→ Activity: List each line of the data that holds the string "price".

→ Dataset entries:
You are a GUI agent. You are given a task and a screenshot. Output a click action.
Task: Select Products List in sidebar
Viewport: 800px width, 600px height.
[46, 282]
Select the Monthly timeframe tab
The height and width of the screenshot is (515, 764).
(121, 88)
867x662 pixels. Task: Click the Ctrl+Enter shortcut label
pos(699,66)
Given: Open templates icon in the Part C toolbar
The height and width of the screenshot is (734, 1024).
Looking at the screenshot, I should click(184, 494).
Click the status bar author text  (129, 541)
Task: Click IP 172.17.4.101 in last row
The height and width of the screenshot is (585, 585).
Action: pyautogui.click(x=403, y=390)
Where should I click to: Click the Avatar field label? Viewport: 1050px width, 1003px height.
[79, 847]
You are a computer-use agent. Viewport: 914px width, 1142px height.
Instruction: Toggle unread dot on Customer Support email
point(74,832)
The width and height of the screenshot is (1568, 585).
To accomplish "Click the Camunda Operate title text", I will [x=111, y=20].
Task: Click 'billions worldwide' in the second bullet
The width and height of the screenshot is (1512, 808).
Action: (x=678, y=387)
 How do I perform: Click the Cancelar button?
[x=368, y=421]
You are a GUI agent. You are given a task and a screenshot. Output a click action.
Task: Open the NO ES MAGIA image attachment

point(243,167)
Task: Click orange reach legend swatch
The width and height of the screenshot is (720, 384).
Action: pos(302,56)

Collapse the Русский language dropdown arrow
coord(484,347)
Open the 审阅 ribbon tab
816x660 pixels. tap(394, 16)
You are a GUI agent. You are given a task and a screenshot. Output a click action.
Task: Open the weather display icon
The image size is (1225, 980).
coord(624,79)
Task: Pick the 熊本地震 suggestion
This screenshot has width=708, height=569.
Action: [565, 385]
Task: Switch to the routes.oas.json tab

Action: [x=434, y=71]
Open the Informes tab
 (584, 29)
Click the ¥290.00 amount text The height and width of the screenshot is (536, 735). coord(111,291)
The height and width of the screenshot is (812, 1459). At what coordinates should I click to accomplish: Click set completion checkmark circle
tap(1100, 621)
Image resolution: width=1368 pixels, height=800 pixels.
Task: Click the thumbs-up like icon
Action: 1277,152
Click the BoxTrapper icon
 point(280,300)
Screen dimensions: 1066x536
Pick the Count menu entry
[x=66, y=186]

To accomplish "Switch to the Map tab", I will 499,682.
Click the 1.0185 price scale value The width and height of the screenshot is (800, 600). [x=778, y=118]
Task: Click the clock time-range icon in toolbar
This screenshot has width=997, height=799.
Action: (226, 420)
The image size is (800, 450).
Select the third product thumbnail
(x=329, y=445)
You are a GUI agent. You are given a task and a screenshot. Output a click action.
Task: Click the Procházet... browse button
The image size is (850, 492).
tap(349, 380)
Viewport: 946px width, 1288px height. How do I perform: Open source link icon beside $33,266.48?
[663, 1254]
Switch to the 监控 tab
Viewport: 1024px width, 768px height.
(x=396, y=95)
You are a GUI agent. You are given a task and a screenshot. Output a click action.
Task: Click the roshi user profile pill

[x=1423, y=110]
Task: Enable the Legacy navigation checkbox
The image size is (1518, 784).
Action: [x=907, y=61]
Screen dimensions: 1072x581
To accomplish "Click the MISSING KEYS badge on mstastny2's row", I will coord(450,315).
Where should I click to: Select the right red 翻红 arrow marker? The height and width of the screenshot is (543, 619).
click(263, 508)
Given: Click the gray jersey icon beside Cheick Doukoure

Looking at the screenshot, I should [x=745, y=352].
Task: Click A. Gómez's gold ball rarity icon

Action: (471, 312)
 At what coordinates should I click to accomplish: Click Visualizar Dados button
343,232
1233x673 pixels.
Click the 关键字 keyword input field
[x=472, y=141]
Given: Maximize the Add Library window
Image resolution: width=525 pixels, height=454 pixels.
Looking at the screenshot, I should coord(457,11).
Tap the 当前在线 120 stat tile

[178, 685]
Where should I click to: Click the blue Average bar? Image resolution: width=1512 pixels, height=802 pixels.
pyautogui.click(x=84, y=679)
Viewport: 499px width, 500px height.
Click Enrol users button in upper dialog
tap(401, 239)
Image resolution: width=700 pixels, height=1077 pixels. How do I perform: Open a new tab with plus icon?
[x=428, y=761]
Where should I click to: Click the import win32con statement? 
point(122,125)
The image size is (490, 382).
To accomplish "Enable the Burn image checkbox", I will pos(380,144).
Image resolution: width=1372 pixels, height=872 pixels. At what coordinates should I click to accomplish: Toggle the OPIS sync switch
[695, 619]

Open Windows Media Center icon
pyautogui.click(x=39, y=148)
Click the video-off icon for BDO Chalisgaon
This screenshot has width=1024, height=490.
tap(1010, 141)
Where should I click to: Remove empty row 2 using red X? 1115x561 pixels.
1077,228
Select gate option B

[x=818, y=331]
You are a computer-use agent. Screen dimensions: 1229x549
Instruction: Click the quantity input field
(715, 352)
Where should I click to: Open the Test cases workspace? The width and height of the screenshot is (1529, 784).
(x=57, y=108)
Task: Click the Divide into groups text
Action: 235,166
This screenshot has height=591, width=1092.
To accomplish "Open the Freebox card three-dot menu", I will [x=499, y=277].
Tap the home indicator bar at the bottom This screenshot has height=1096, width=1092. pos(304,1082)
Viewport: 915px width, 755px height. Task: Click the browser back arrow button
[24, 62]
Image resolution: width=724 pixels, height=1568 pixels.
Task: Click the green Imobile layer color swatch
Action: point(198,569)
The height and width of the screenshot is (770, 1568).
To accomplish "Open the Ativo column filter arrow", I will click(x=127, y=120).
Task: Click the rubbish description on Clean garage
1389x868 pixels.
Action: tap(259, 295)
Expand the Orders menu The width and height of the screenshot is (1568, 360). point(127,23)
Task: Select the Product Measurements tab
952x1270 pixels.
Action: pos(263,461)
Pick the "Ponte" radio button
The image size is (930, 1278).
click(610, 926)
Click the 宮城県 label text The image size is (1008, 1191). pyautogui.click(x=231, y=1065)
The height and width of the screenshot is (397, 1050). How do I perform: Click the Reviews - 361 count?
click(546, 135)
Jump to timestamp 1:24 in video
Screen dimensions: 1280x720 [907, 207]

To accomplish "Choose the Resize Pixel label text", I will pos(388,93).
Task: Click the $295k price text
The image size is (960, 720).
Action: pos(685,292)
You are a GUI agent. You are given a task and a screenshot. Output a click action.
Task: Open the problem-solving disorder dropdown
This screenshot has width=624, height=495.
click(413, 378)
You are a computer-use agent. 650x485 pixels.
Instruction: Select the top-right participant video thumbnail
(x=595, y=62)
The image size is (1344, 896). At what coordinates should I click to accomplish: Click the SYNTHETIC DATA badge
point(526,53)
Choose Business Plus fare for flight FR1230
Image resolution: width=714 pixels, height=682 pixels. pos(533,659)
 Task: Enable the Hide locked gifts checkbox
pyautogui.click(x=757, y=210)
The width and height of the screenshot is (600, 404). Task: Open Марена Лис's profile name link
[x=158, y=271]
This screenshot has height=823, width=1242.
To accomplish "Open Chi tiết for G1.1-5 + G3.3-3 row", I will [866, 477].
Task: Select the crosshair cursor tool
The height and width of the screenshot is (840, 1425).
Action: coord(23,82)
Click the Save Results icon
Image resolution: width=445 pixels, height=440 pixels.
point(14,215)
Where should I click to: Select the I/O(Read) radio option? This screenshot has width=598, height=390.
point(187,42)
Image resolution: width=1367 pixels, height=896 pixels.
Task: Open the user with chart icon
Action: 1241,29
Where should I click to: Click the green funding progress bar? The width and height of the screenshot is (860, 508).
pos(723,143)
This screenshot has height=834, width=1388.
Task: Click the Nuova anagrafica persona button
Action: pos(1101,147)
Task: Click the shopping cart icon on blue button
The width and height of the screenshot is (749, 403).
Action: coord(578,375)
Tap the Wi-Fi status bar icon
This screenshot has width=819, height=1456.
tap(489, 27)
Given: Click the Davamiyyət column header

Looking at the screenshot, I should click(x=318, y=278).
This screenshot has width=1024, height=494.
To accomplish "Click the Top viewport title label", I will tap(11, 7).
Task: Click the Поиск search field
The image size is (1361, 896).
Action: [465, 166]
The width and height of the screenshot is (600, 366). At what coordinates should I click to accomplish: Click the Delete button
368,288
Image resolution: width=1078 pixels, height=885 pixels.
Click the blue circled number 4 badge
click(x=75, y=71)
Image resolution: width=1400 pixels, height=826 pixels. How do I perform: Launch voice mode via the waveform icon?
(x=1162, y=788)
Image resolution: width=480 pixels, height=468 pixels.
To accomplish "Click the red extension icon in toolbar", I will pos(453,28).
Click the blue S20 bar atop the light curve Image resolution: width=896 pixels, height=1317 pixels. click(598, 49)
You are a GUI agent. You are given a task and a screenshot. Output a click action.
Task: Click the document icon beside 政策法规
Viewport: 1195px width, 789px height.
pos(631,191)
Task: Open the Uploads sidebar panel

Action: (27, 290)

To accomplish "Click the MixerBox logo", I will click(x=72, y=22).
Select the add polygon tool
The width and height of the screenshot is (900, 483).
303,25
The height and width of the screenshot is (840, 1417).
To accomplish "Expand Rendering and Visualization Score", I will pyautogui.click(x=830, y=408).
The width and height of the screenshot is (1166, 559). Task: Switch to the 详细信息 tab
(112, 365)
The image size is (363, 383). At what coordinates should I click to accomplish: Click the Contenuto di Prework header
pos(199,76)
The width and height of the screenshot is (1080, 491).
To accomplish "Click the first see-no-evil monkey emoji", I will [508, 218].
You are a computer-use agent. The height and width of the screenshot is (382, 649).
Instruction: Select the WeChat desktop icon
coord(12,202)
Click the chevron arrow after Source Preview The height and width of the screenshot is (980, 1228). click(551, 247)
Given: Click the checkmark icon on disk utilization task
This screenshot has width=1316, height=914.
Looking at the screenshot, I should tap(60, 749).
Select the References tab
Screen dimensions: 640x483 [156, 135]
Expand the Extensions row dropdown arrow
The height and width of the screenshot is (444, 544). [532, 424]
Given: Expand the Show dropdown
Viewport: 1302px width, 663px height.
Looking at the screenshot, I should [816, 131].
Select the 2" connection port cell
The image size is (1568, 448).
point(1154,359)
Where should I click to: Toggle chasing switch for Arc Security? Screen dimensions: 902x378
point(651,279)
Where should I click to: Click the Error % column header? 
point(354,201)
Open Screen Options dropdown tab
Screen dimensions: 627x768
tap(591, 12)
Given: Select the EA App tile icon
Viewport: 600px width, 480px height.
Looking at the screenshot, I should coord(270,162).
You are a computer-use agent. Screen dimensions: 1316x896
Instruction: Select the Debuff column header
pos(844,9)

→ Final answer:
Click the 1.0185 price scale value The width and height of the screenshot is (800, 600). [x=778, y=118]
Task: Click the $295k price text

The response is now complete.